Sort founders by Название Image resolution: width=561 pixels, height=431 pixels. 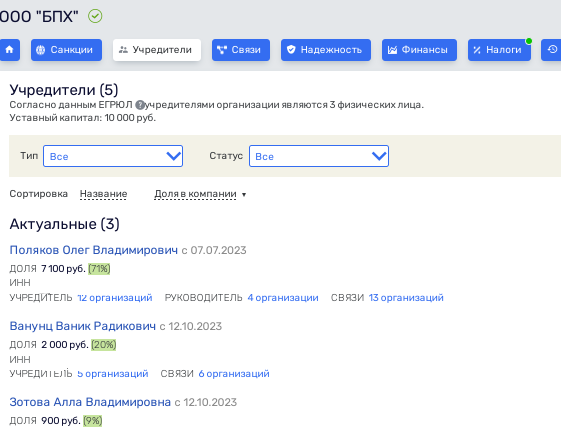coord(103,194)
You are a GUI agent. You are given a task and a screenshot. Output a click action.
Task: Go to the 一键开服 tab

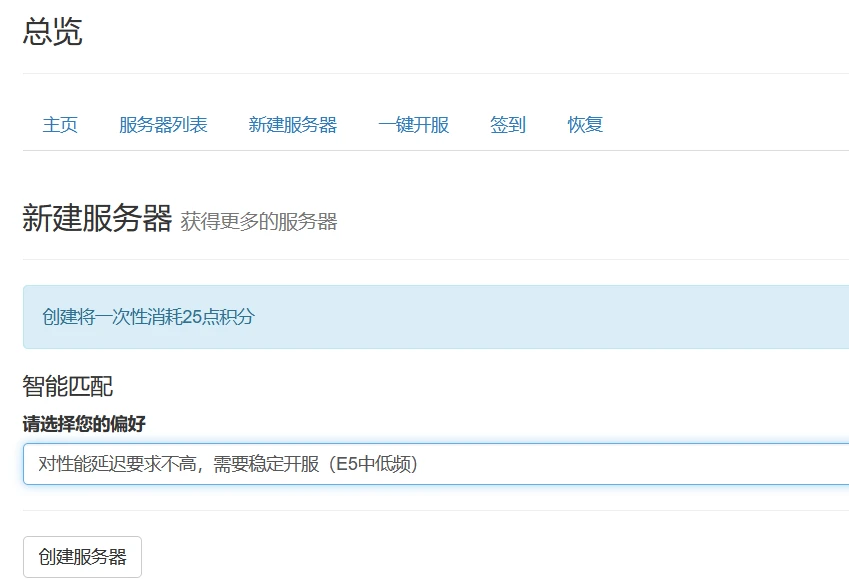tap(413, 125)
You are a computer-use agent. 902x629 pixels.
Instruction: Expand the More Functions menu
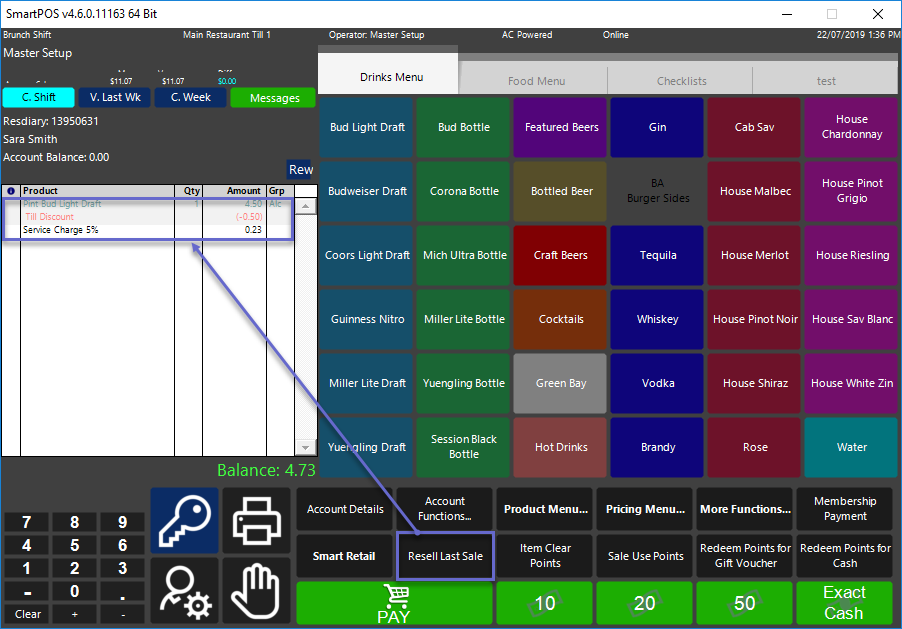[x=744, y=509]
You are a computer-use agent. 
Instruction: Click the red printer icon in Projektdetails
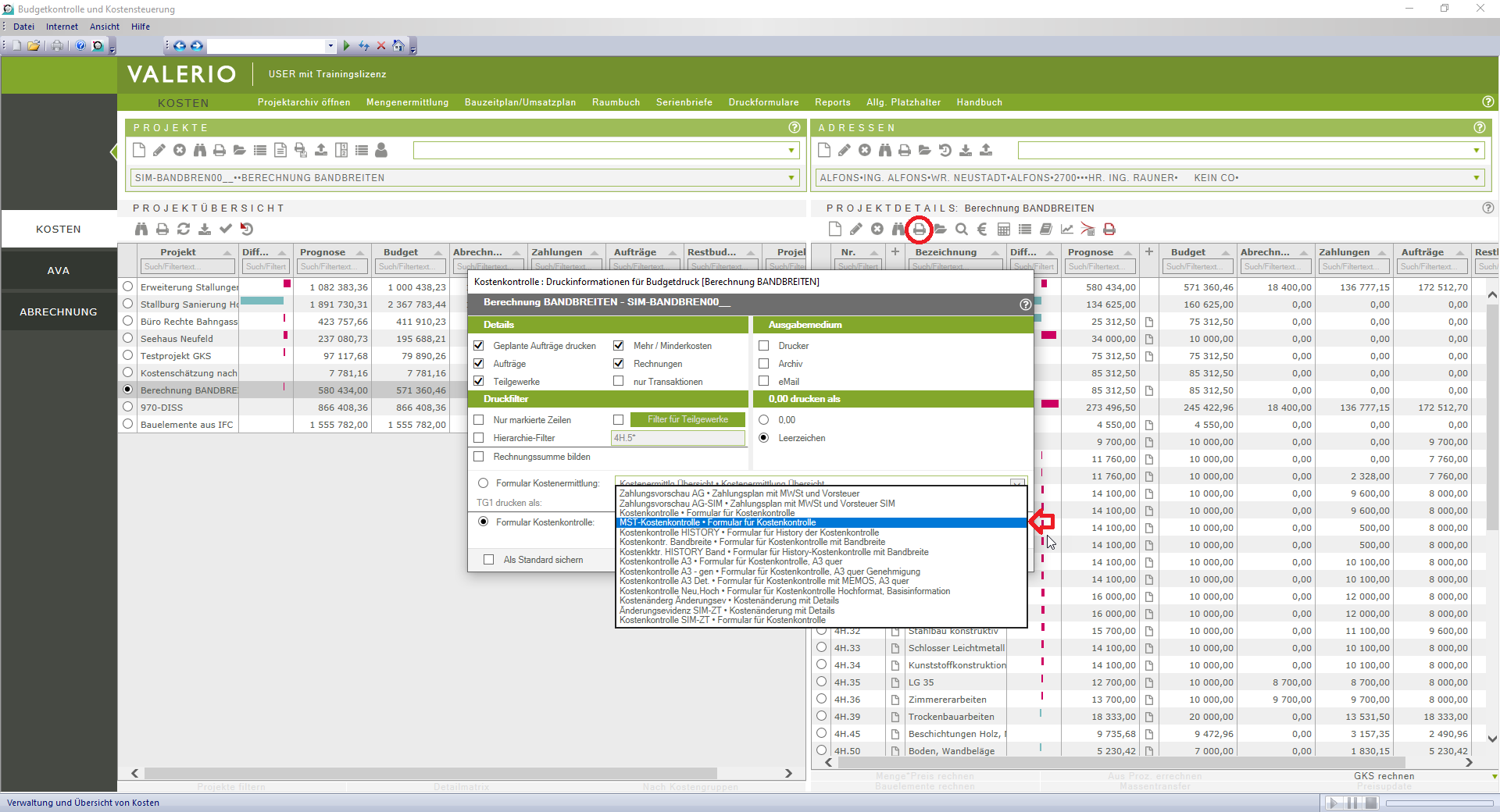[x=1109, y=230]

§ §

Activity: Going through the material above, tally each line holding the word "computer", then give the total and nothing else.

Answer section: 2